A former Raleigh, N.C., investment advisor who was sentenced in 2019 to 40 years in prison for running a Ponzi scheme that swindled $10 million from investors has lost his appeal to reverse the ruling, according to the U.S. Attorney’s Office for the Eastern District of North Carolina.

Stephen Condon Peters, 47, who operated VisionQuest Wealth Management and two other VisionQuest entities (VisionQuest Capital, LLC and VQ Wealth, LLC), also is liable for paying more than $15 million in restitution and forfeiting assets.

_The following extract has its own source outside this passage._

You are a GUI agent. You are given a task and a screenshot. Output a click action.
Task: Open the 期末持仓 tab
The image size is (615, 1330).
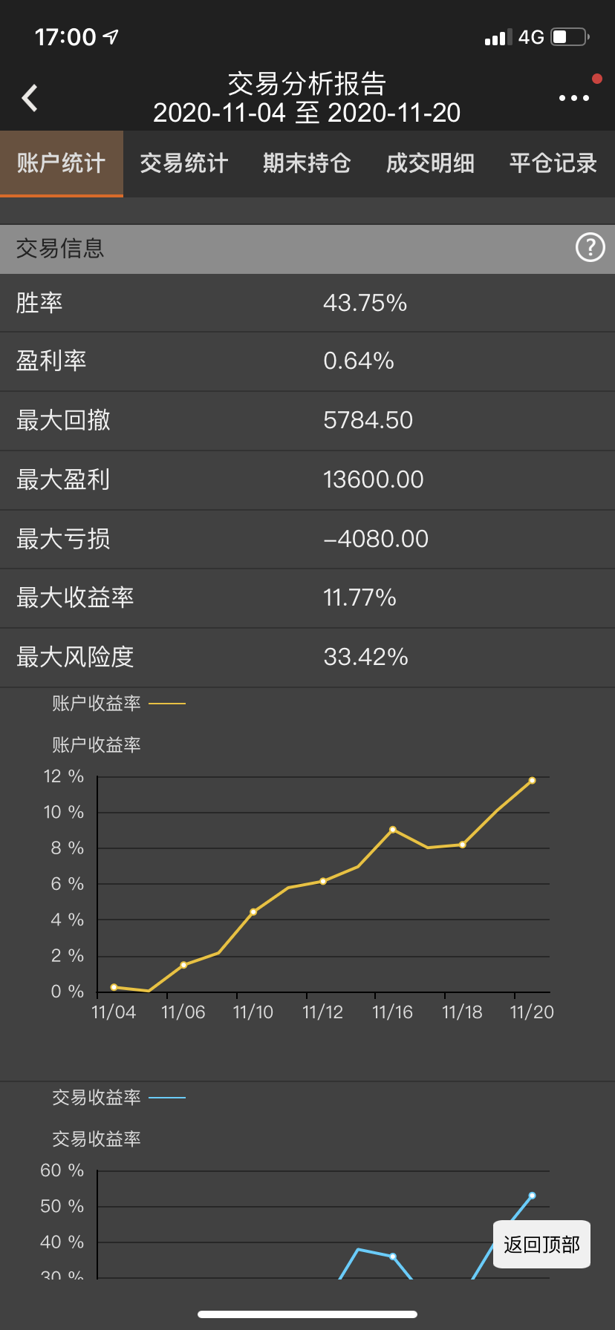(x=307, y=163)

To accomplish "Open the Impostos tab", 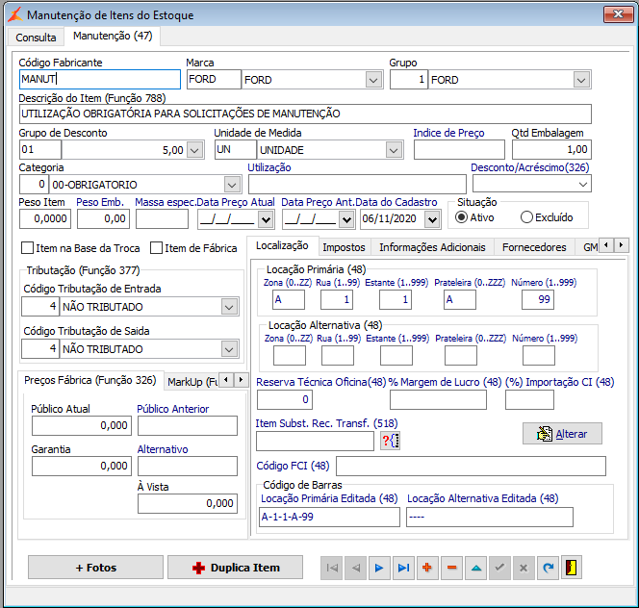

“For years now, the many victims of former investment advisor Stephen Peters have been holding their breath, waiting for any kind of news about the outcome of his appeal, so that they can move on with their lives. Today I am pleased to report that the appeal is over. There were no dissenting votes,” Acting U.S. Attorney G. Norman Acker, III, who made the announcement following the issuance of the judgment and opinion by the appellate court, said in a statement.

“Stephen Peters will serve the 40 years imposed upon him. With this result, this office can now resume its efforts to liquidate assets and return them to victims as quickly as possible,” he added.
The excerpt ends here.